Pratique de l’évaluation environnementale de 2012 à 2016
Le Burkina Faso a réalisé au total 1 499 études d’EE au cours de la période 2012-2016.
Une répartition de cet ensemble selon le type d’étude révèle que les audits environnementaux représentent la majorité des études réalisées pour la période de 2012 à 2016 (762 études ou 51%). Elles sont suivies des EIE simplifiées avec 604 réalisations (40%). Les EIE approfondies, quant à elles, ont été au nombre de 129 (soit environ 9%) et les EES, au nombre de quatre seulement, soit une proportion inférieure à 1% de l’ensemble des études réalisées pour la période considérée. Aucune étude des autres types (EER, EIS, EIC et ACV) n’a toutefois été effectuée.
Une répartition de ces études par année montre que l’année 2016 est celle qui a connu le plus grand nombre d’études commanditées et réalisées (763 réalisations).
De l’analyse des données ci-dessus, il ressort que trois types d’EE principaux sont de pratique courante au Burkina Faso. Il s’agit des audits environnementaux, des EIE simplifiées et des EIE approfondies. Dans une moindre mesure, nous notons quelques cas d’EES. Des actions allant dans le sens du renforcement des capacités humaines, techniques et réglementaires pourront viser ces trois types d’études, mais aussi les EES, bien qu’elles représentent moins de 1% des études réalisées au cours des cinq années de la période.
Les données du tableau 2 donnent une indication sur les EIES complètes réalisées de 2012 à 2016 selon qu’elles concernent des projets publics nationaux sans financement international, des projets publics nationaux avec financement international, des projets privés d’investisseurs nationaux ou des projets privés d’investisseurs internationaux.
Ainsi, sur un total de 129 EIES complètes réalisées de 2012 à 2016, 44 (34%) provenaient de projets privés d’investisseurs internationaux et 36 (28%) de projets privés d’investisseurs nationaux. Les projets privés d’investisseurs nationaux ou internationaux représentent la majorité des EIES complètes au Burkina Faso, avec un total cumulé de 80 EIES sur 129, soit un pourcentage cumulé de 62%.
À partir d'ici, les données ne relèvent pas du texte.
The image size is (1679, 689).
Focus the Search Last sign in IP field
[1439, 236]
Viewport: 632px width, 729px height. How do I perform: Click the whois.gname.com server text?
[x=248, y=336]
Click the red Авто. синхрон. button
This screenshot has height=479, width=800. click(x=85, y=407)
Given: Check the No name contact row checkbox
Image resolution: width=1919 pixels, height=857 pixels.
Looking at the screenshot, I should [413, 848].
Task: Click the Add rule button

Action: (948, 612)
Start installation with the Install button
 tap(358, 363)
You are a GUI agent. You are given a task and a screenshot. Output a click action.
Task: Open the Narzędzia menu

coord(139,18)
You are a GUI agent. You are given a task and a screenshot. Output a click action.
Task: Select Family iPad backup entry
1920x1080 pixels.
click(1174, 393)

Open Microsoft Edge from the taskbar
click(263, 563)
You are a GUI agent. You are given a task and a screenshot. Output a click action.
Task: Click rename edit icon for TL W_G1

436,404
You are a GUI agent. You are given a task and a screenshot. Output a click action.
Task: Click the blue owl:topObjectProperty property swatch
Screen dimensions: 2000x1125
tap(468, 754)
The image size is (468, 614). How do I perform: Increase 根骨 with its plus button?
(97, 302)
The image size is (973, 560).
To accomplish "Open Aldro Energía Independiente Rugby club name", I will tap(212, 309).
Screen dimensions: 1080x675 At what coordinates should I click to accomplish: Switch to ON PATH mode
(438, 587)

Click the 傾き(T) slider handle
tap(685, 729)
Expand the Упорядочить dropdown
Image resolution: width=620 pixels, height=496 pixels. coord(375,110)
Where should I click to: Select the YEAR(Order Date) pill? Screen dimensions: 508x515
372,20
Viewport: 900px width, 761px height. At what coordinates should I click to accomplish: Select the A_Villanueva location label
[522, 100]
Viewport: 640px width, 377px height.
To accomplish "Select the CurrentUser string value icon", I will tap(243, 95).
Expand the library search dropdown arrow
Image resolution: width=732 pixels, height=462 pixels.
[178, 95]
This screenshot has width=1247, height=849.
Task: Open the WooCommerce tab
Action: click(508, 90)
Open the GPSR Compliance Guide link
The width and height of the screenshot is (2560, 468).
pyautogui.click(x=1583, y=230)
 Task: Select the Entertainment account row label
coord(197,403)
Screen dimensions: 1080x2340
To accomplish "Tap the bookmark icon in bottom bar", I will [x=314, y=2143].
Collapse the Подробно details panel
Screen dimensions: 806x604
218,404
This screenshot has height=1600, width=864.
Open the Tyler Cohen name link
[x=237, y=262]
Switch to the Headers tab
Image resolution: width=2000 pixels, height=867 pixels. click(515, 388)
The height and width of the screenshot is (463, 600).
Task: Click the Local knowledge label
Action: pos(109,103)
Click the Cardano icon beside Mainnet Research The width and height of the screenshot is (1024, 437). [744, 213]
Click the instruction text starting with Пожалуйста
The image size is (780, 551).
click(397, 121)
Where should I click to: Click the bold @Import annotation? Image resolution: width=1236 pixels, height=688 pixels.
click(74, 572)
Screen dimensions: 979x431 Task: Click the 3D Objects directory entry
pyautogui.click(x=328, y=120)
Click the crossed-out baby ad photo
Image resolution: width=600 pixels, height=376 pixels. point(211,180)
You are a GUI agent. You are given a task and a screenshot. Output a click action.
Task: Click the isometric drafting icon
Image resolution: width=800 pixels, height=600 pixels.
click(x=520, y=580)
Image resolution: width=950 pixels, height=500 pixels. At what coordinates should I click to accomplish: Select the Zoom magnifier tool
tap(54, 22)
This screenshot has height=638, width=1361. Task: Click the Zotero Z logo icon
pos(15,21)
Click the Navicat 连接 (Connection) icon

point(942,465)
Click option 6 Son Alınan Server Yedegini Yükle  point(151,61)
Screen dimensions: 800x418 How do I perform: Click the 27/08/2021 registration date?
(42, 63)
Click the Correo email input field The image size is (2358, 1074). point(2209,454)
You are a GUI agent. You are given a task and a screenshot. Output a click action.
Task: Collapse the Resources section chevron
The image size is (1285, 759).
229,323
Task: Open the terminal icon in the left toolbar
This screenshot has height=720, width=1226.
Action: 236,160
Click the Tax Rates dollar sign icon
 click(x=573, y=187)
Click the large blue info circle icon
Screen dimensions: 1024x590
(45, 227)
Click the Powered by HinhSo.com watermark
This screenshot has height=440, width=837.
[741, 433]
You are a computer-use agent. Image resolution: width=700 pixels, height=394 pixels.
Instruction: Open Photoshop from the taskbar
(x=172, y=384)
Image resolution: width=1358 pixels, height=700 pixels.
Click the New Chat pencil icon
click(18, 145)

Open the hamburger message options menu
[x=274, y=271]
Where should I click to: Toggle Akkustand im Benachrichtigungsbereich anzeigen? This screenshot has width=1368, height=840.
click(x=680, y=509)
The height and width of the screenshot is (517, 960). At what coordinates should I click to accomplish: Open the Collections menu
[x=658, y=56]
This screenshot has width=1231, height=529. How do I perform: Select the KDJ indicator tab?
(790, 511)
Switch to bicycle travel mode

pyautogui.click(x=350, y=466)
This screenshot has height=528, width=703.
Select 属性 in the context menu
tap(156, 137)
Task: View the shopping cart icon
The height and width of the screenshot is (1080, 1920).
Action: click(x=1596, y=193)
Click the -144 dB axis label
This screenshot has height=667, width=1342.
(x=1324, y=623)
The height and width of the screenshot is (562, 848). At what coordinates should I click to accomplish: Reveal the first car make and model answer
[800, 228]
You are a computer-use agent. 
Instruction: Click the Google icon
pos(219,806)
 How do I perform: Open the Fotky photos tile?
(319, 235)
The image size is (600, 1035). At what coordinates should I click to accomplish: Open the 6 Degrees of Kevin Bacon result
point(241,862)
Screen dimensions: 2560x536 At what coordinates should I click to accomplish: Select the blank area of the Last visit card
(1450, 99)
Le nombre d’EIES complètes provenant de projets publics nationaux sans financement international et de projets publics nationaux avec financement international pour la période s’établit respectivement à 16 et 33, soit des pourcentages de 12% et 26%.
La répartition sectorielle des EIES réalisées au Burkina Faso de 2012 à 2016 est le reflet de la dynamique des activités socioéconomiques prépondérantes dans ce pays au cours de la période. Ainsi, le secteur des mines et fonderies de première fusion a absorbé 58% des 71 EIES identifiées. Ce secteur est suivi de celui des industries et manufactures, qui occupe une proportion de 23%, et du secteur de la production d’électricité (thermique, éolienne, autre), qui vient en troisième position avec 10% des EIES identifiées.
Le secteur de la rénovation urbaine a quant à lui fait l’objet de six EIES identifiées (8%), et celui des grands barrages et réservoirs ne comptabilisait qu’une seule EIES identifiée (1%).
Durant la période allant de 2012 à 2016, il n’y a eu aucune EIES dans les secteurs des forêts, du pétrole et du gaz, des infrastructures linéaires, des ports et des transports.
Les données du tableau 4 indiquent que seulement quatre EES ont été réalisées de 2012 à 2016. Une analyse thématique révèle qu’elles concernent toutes des politiques, plans ou programmes nationaux avec financement international et qu’elles ont été réalisées en 2016.
Au cours de cette période, il n’y a pas eu d’EES concernant des politiques, plans ou programmes nationaux sans financement international ou sans appui des initiatives de bailleurs de fonds internationaux.
L’analyse des données du tableau 5 montre que parmi les secteurs d’activité énumérés dans l’étude, une seule EES correspond au secteur de la production d’électricité (thermique, éolienne, autre). Les autres secteurs identifiés n’ont pas connu d’EES.